Sermon for the Third Sunday after the Epiphany, 2:00pm Service for the Atlantic Ministry of the Deaf
“They have no wine”
Mary’s statement describes in a simple phrase our human predicament. We lack the means for our true joy, for our true blessedness. In the background to her remark there is an ancient Jewish saying: “without wine there is no joy”. “They have no wine” means, we may say, they have no joy. But ‘they’ are ‘us’. We have no wine, no joy.
The deeper point is that we have no joy in ourselves. We lack, we might say, the wine of divinity, the source and the occasion of all joy, the wine that truly gladdens and rejoices the heart and soul. To know our lack, however, is saving knowledge. To know our limitations is to be alert to the possibilities of their being overcome – not by us but by the grace of God for us and in us.
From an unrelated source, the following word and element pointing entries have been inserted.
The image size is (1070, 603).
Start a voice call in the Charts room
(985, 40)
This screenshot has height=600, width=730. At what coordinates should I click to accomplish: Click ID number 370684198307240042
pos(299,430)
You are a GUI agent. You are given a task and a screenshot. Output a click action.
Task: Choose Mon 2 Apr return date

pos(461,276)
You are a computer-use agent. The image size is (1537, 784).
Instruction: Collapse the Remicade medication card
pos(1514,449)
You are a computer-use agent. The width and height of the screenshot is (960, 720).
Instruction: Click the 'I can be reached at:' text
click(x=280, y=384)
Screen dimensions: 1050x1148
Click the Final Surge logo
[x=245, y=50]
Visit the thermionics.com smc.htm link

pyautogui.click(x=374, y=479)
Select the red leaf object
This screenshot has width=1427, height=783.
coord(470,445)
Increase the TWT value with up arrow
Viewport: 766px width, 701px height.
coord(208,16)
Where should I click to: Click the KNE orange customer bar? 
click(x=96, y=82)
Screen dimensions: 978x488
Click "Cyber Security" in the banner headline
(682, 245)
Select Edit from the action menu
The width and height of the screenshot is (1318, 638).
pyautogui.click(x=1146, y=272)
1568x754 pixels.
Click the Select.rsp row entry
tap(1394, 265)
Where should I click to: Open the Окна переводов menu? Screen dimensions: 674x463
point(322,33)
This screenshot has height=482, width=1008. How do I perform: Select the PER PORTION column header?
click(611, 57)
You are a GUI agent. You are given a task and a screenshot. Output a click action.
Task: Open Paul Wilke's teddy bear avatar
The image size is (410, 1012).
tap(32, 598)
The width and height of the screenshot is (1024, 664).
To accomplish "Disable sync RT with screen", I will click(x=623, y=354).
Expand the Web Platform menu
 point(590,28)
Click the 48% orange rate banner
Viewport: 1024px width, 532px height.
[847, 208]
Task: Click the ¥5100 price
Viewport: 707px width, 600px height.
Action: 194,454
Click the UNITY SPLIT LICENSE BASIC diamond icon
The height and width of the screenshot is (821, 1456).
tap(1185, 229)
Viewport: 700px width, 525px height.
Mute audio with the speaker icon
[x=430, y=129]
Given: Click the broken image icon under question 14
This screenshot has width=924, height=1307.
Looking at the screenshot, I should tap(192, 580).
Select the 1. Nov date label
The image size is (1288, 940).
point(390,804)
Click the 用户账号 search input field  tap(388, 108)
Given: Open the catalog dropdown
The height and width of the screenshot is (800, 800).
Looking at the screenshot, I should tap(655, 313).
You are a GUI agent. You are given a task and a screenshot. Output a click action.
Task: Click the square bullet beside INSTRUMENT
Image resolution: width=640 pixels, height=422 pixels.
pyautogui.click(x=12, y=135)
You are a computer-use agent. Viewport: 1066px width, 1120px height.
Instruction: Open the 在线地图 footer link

To know our lack is to be alert to the real presence of divine grace in our midst.
In the Gospel, Mary’s simple statement is made to Christ. Her next, equally simple statement is made to the servants. Yet it extends, really, to all of us: “whatever he tells you, do it.” In between her two simple statements, there is Christ’s rather curious and seemingly dismissive remark: “O woman what is that to thee and to me? mine hour has not yet come.”
What can it mean except that the fulfilling of our needs cannot just be at the dictate of our demands? As if God were some sort of Genie let out of the bottle to do our bidding! As if everything must be done according to our will. To the contrary, it has to be according to the word and will of God, according to the purpose of his coming. In him we find the true measure of our desires. In him we find what is most to be wanted, namely, “thy will be done.” The cost of that is to be found in the meaning of his hour. His hour refers to his death and resurrection, to the miracle of all miracles, of which this miracle at Cana of Galilee is but the “beginning of signs.” The fullness of its meaning is to be found in the death and resurrection of Jesus Christ.